The UNESCO National Commission marked Thursday the inclusion of Macedonia’s first ritual, called Cetrse, in the UNESCO Representative List of Intangible Cultural Heritage of Humanity. The application was filed in 2011 while the announcement was made during a conference held in Baku on Dec. 2-7.
Cetrse is a unique and centuries-old custom marked annually on the Feast of the Holy Forty Martyrs (March 22), honoring the venerable martyrs of Sebaste and marking the first day of spring. Participants gather on the streets and squares of Stip and then first go to the church on the hillside, paying tribute to the Holy Forty Martyrs. After that the ritual hiking up the Isar hill begins during which the participants perform rituals mainly concerning the number 40. It is customary that while going uphill, the participants greet 40 acquaintances and gather up 40 pebbles. They also take 40 flowers or 40 twigs from the almond trees that grow around. When they arrive on the top of the hill the 39 pebbles are thrown off into the Bregalnica river, thinking of wishes one would like to see come true. The 40th pebble is not thrown off, but it is kept and put under one’s pillow before going to bed that night.

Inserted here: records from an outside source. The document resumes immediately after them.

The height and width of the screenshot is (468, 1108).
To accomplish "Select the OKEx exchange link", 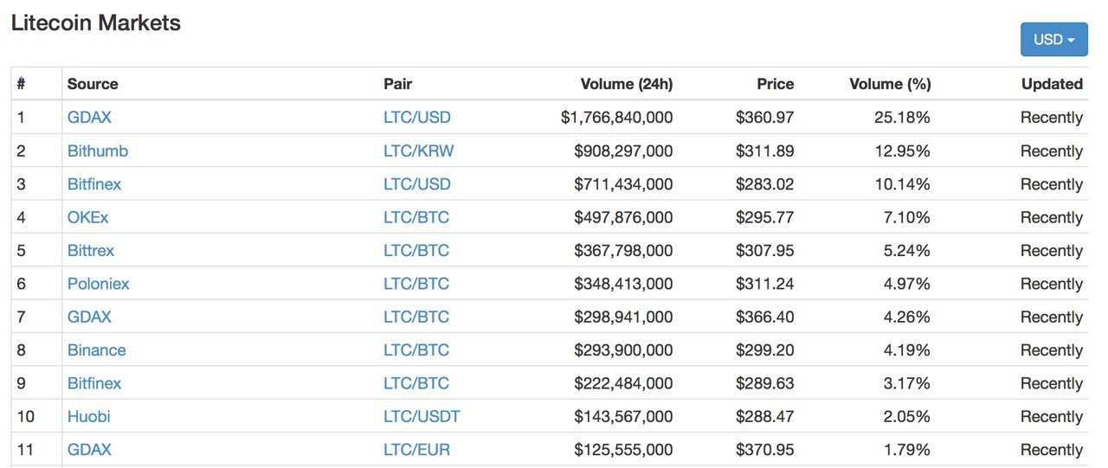I will pyautogui.click(x=88, y=217).
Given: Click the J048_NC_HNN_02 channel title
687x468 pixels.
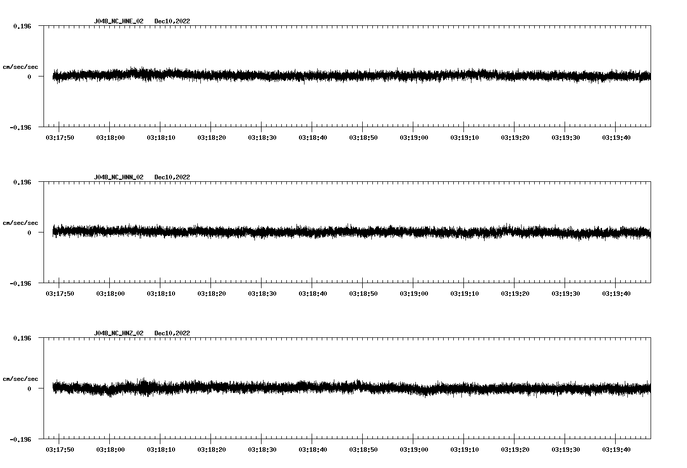Looking at the screenshot, I should click(x=118, y=177).
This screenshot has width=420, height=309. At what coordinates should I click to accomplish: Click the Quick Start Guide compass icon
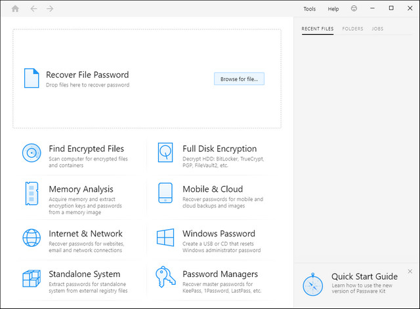tap(312, 285)
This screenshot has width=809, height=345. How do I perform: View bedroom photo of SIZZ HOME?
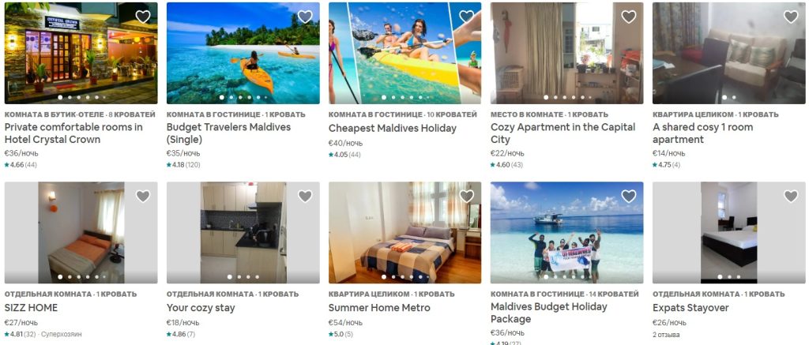click(x=81, y=233)
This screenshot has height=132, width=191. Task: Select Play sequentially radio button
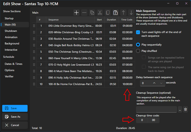pos(138,44)
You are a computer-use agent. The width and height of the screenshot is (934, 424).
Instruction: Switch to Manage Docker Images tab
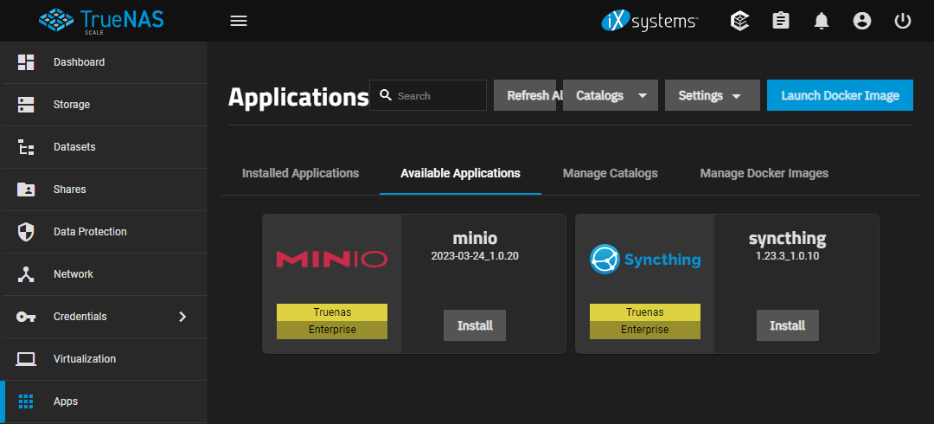(x=764, y=173)
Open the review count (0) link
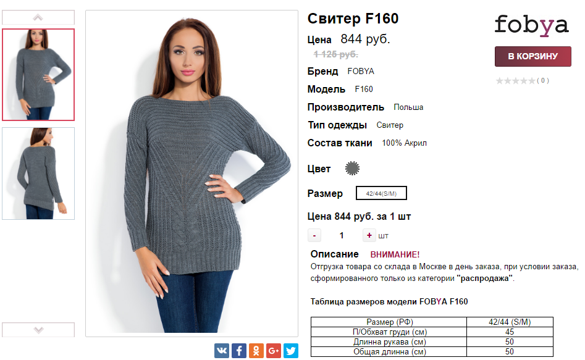 click(x=543, y=80)
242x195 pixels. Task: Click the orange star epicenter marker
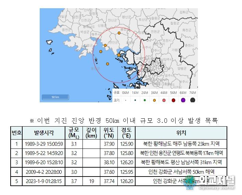pos(119,55)
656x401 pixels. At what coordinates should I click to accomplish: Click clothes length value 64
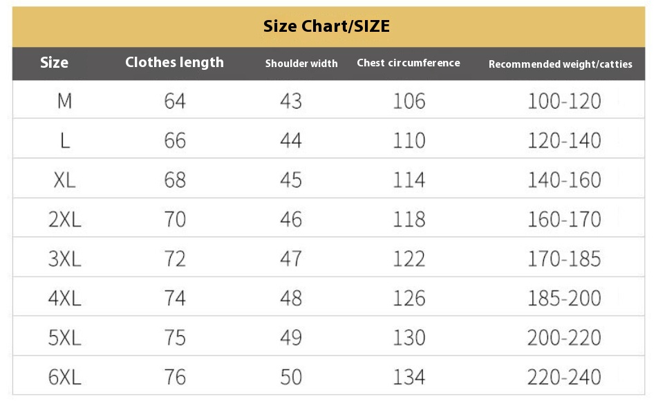coord(175,101)
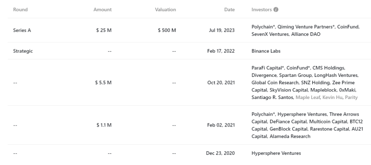The height and width of the screenshot is (165, 371).
Task: Select the greyed-out Maple Leaf investor
Action: [307, 97]
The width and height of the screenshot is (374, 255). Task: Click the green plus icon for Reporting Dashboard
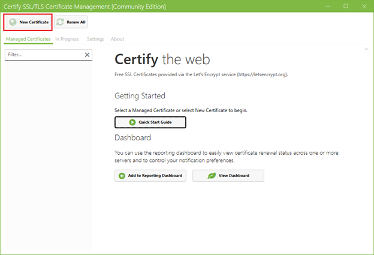(x=122, y=176)
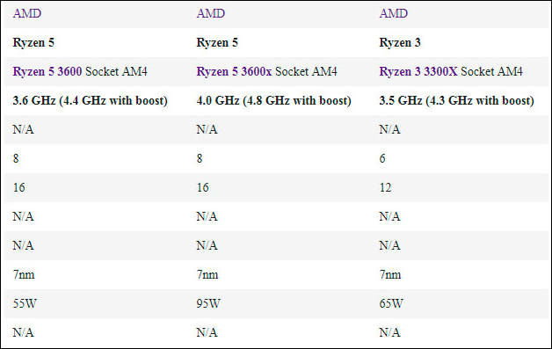
Task: Open the Ryzen 3 3300X link
Action: pos(418,71)
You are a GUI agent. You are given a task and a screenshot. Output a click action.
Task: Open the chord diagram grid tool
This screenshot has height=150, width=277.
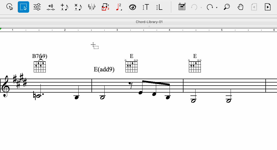182,7
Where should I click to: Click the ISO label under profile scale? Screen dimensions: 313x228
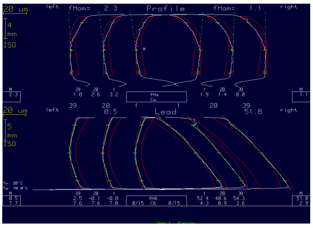9,45
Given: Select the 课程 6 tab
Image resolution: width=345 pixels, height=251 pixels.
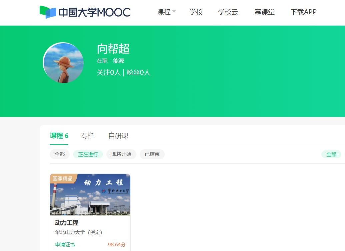Looking at the screenshot, I should [59, 136].
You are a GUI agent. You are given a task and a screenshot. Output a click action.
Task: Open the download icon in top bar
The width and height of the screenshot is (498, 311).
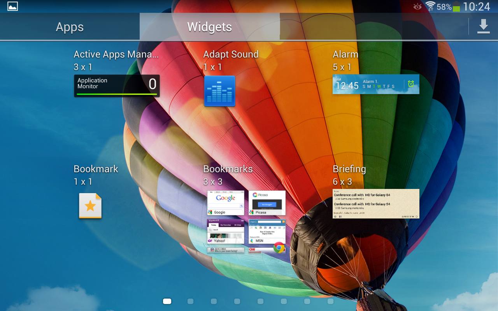(483, 26)
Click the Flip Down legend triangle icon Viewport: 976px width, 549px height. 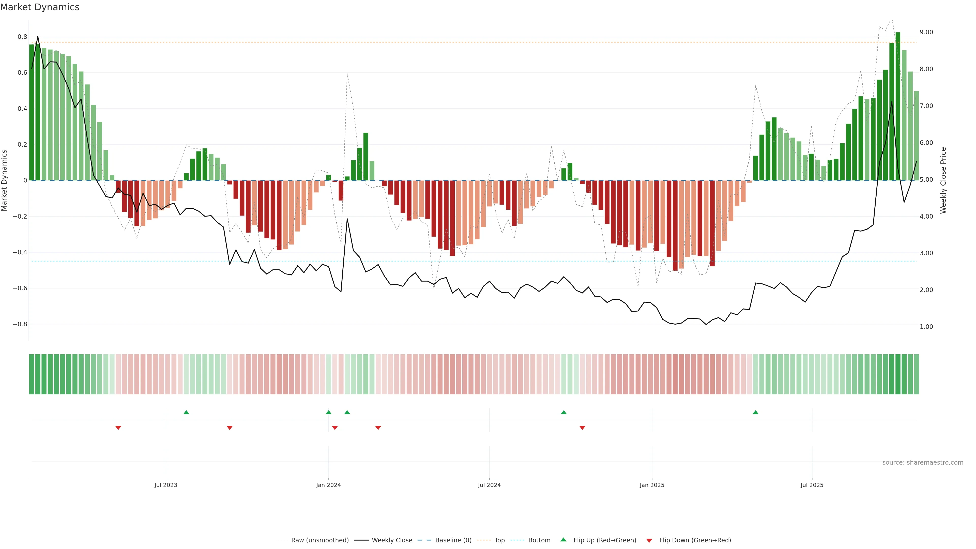coord(649,541)
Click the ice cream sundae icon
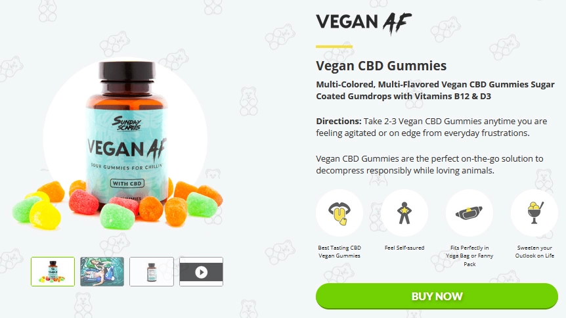This screenshot has height=318, width=566. pyautogui.click(x=534, y=213)
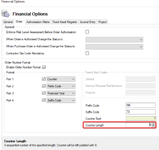Toggle the Part 3 checkbox
159x150 pixels.
pyautogui.click(x=44, y=93)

Secretary General of the UNESCO National Commission Lidija Topuzovska said that Macedonia had a myriad of intangible cultural traditions.
“The intangible cultural heritage in Macedonia is being cherished for centuries being passed on for generations. The country is a rich source of various forms of expression of intangible cultural heritage. This is an honor, privilege and also an obligation for us to be included in the UNESCO list as a master piece and universal value, which from now on officially becomes part of the global intangible cultural heritage,” stated Topuzovska.
The certificate on the inclusion of Cetrse, signed by the UNESCO Director General Irina Bokova, was presented to the mayor of Stip, Ilco Zahariev.
“Stip is a city with history and fantastic culture, a city of Christianity, youth and beauty, the birth place of prominent individuals. It is no coincidence that the first Macedonian cultural custom in the UNESCO list hails from Stip,” he concluded.
The UNESCO Convention for the Safeguarding of Intangible Cultural Heritage was adopted in 2003 and Macedonia is one of the first 30 countries that ratified the document. Currently it includes 157 member countries.